BEGIN LISTED ENTRIES

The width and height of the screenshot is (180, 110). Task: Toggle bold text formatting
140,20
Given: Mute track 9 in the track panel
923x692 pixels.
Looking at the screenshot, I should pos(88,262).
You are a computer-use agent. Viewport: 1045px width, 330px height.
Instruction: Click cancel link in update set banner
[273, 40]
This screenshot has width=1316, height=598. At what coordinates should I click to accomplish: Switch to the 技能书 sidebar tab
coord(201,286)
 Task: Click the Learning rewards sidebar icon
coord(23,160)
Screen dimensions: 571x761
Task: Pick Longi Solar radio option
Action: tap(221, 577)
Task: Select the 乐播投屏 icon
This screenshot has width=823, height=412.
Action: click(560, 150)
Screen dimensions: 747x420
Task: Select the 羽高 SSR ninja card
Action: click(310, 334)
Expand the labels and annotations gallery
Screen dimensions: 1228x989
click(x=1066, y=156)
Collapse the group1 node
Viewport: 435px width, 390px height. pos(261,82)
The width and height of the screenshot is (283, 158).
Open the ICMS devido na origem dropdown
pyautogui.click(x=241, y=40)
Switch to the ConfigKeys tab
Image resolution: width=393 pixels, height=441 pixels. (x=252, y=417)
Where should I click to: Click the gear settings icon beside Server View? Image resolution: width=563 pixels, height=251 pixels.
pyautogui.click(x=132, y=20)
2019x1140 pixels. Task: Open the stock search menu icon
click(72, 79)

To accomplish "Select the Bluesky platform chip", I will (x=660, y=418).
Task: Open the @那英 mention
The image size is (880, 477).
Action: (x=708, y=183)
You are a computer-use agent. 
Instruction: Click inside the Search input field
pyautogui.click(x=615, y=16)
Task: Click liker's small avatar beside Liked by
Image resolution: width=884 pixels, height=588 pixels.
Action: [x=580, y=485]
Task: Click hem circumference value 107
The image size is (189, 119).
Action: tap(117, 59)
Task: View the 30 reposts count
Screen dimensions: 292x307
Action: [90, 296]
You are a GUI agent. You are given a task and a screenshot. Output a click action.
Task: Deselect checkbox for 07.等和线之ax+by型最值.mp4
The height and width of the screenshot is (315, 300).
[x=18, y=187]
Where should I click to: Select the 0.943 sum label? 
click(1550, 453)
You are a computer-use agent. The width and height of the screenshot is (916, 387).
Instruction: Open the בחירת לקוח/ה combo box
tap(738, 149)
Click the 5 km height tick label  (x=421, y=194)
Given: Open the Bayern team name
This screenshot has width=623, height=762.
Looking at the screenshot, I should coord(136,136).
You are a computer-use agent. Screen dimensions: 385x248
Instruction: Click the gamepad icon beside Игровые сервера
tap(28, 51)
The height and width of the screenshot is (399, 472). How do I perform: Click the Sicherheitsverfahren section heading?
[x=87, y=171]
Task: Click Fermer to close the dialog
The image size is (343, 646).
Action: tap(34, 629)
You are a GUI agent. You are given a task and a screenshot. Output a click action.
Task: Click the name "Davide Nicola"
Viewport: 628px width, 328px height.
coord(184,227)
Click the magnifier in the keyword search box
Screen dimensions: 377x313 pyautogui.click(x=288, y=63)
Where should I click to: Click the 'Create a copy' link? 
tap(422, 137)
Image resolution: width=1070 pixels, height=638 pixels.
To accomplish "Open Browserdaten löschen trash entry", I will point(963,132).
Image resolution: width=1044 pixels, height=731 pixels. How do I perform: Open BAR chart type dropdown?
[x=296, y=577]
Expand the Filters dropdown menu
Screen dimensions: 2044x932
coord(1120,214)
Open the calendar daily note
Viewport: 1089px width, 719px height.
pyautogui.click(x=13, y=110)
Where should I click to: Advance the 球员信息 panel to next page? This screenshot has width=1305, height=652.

END LISTED ENTRIES

**DIRECTIONS**
Rewrite the records as a two-column CSV with the header instruction,response, one row per record, placing its text and its answer each in one quoted field with line breaks changed to spaces. Begin at the line that has "Collapse the group1 node" and stop after the line that has "Action: tap(34, 629)".

**ANSWER TO THIS TASK**
instruction,response
"Collapse the group1 node","Viewport: 435px width, 390px height. pos(261,82)"
"The width and height of the screenshot is (283, 158). Open the ICMS devido na origem dropdown","pyautogui.click(x=241, y=40)"
"Switch to the ConfigKeys tab","Image resolution: width=393 pixels, height=441 pixels. (x=252, y=417)"
"Where should I click to: Click the gear settings icon beside Server View? Image resolution: width=563 pixels, height=251 pixels.","pyautogui.click(x=132, y=20)"
"2019x1140 pixels. Task: Open the stock search menu icon","click(72, 79)"
"To accomplish ""Select the Bluesky platform chip"",","I will (x=660, y=418)."
"Task: Open the @那英 mention The image size is (880, 477).","Action: (x=708, y=183)"
"You are a computer-use agent. Instruction: Click inside the Search input field","pyautogui.click(x=615, y=16)"
"Task: Click liker's small avatar beside Liked by Image resolution: width=884 pixels, height=588 pixels.","Action: [x=580, y=485]"
"Task: Click hem circumference value 107 The image size is (189, 119).","Action: tap(117, 59)"
"Task: View the 30 reposts count Screen dimensions: 292x307","Action: [90, 296]"
"You are a GUI agent. You are given a task and a screenshot. Output a click action. Task: Deselect checkbox for 07.等和线之ax+by型最值.mp4 The height and width of the screenshot is (315, 300).","[x=18, y=187]"
"Where should I click to: Select the 0.943 sum label?","click(1550, 453)"
"You are a computer-use agent. The width and height of the screenshot is (916, 387). Instruction: Open the בחירת לקוח/ה combo box","tap(738, 149)"
"Click the 5 km height tick label","(x=421, y=194)"
"Given: Open the Bayern team name This screenshot has width=623, height=762.","Looking at the screenshot, I should coord(136,136)."
"You are a computer-use agent. Screen dimensions: 385x248 Instruction: Click the gamepad icon beside Игровые сервера","tap(28, 51)"
"The height and width of the screenshot is (399, 472). How do I perform: Click the Sicherheitsverfahren section heading?","[x=87, y=171]"
"Task: Click Fermer to close the dialog The image size is (343, 646).","Action: tap(34, 629)"